Sorta sounds like you're using modern social values to evaluate who was important in the past. Obviously, merchants will have the most money, warriors will have the most weapons, and intellectuals will have the most degrees, but which one gets you to the presidency? Why weren't the rich businessmen able to get elected as easily back then as they can today?

Also note: right after the streak of veterens ends with Teddy Roosevelt, there's sudden upsurge of presidents who attended elite colleges and earned multiple degrees.

There was no draft for the Mexican War or for the Indian wars or the Spanish War. The one draft imposed generated serious opposition.
Primarily among one relatively isolated group of immigrants who had not really integrated in to American society or saecular moods. The mood of most Americans was much different and the draft rioters did not get a lot of sympathy from outside their own ethnic enclaves.

On the other hand, the Millennial saeculum began with a peacetime draft. The country remained mobilized for war after WW II and has remained mobilized for 70 years. When I was a kid, everyone's Dad had been in the military, some of them in WW II, but a lot, like my Dad, who had done their stint in peacetime. The draft finally ended after Vietnam, but after just a short span, registration was reintroduced (Mine was the last cohort that didn't have to register).
And the Vietnam draft protests were a lot more widespread and earned a lot more sympathy than the draft protesters in the civil war. But from WW2-Vietnam, despite having a lot of people serve, being a veteran wasn't exactly a head start to political leadership or even getting a good job. In fact, it was a huge stigma for a lot of people not that long ago. If you did want to get ahead in society, you had to come back from the fighting and go to college.

When people talk of the American Empire what they are talking about is this war infrastructure. What do you call our forward bases scattered all over the world: army marines naval and air force. What do you call our drone force, our ICBM capability, and our unique airlift capacity? There would have been no European intervention in Libya had American infrastructure not been in place that enabled it.
So is Iraq part of America now? Do the people of Iraq have the same rights and say in our society?

The oldest millennials are 31. Nobody makes their name nowadays in academia by age 31. Can you find examples of films about individual WW II soldiers that were made when they soldiers were still in their 20ís? Movies like zero dark thirty feature individuals who performed service in the War on Terror, because of the nature of this war, they identified cannot be reveals. I would expect some of the seals that killed Bin Laden were probably Millies, but most of the important players in that film are probably Xers, simply because, outside of battlefield heroics, soldiers are usually not in a position to have done much to celebrate when still in their twenties.
Well that's fine.. we can look at lists of famous baby boomers and see the same thing. Where are the veterans? Where are the theoretical physicists? Where are the champions of the common man? All I can find is entertainers and politicians who were good at acquiring wealth and social influence.
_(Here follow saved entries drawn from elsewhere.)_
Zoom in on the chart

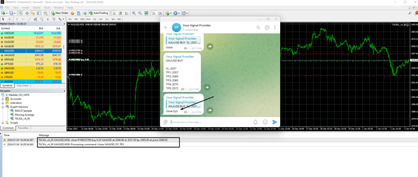click(x=133, y=13)
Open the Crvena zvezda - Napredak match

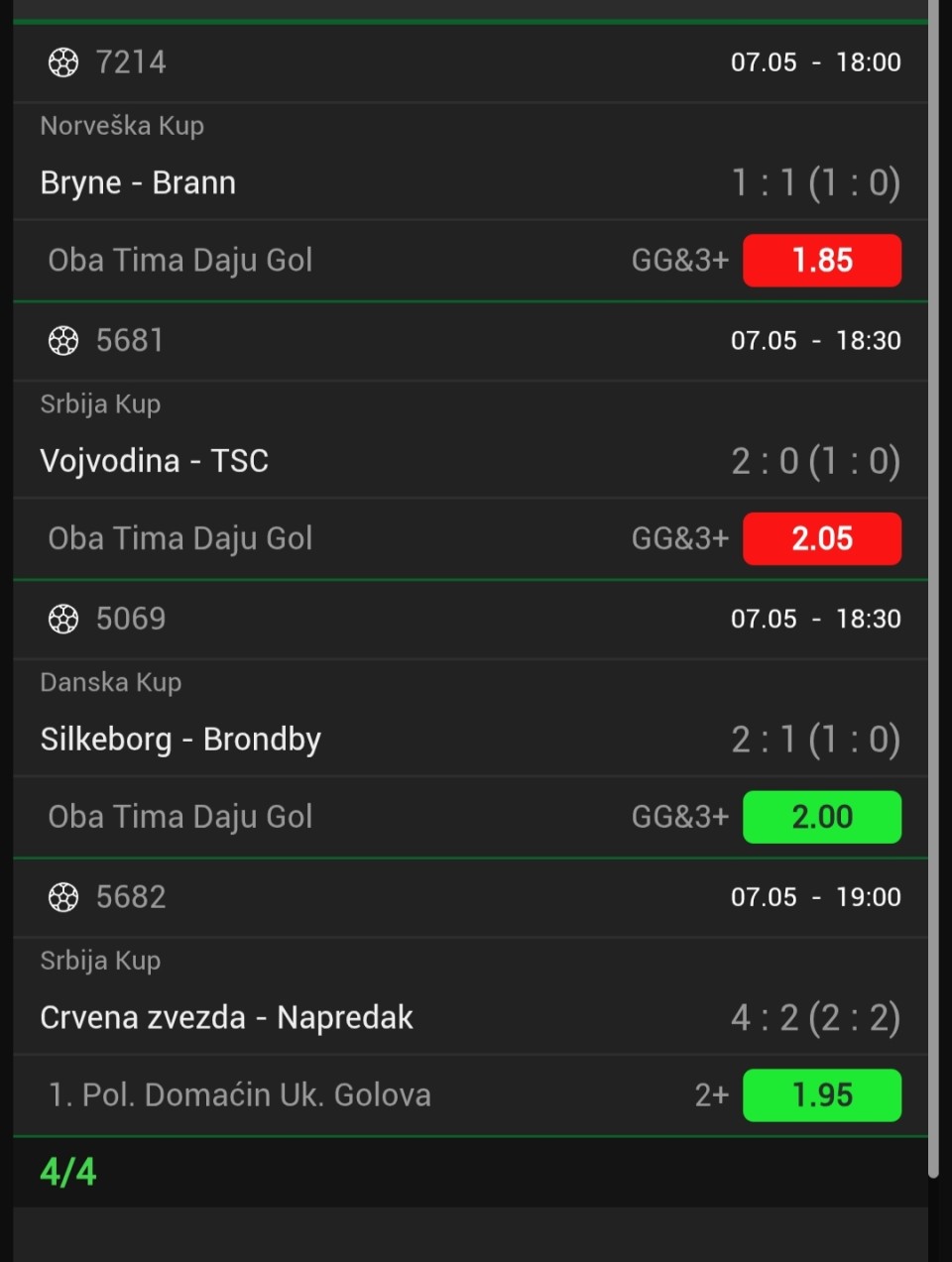[226, 1018]
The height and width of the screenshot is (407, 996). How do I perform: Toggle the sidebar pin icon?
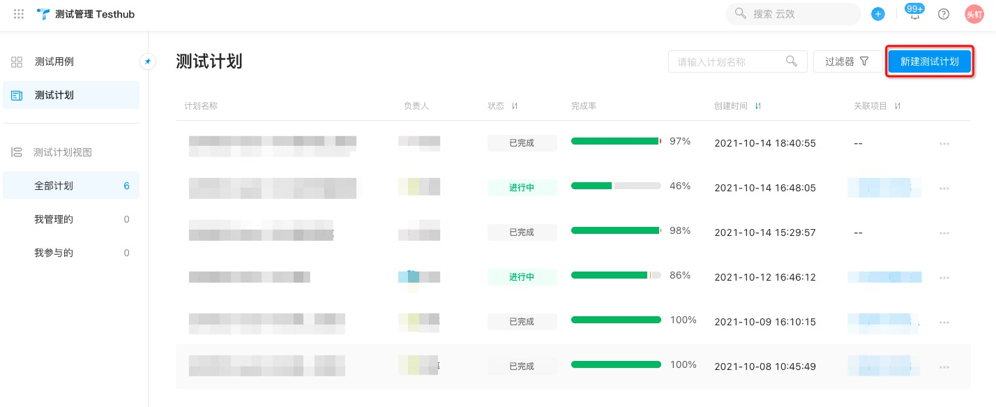(x=147, y=61)
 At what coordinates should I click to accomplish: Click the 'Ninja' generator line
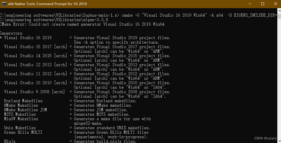click(10, 141)
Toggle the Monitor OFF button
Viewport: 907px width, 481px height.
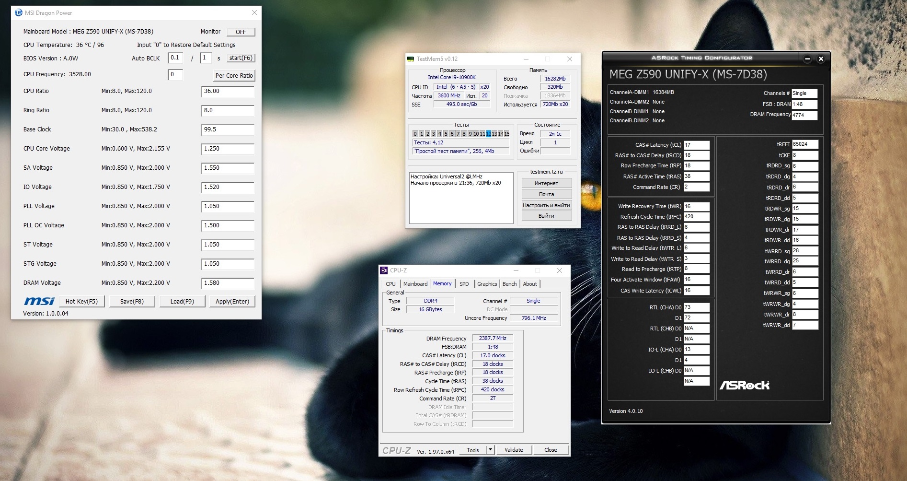[241, 32]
And then there is the effect of the war itself. With the exception of the Gulf War (which was too short to generate much in the way of heroes) the US has not engaged in any military actions of which it is proud in my lifetime. People do not celebrate veterans wars that they wish to forget. To celebrate the veteran, you are celebrating the war. Americans would rather forget about Vietnam, Iraq and Afghanistan. Did the Germans honor the young men who gave outstanding service to the Nazis?
Exactly.
Last edited by JohnMc82; 04-27-2013 at 06:55 AM.
Those words, "temperate and moderate", are words either of political cowardice, or of cunning, or seduction. A thing, moderately good, is not so good as it ought to be. Moderation in temper, is always a virtue; but moderation in principle, is a species of vice.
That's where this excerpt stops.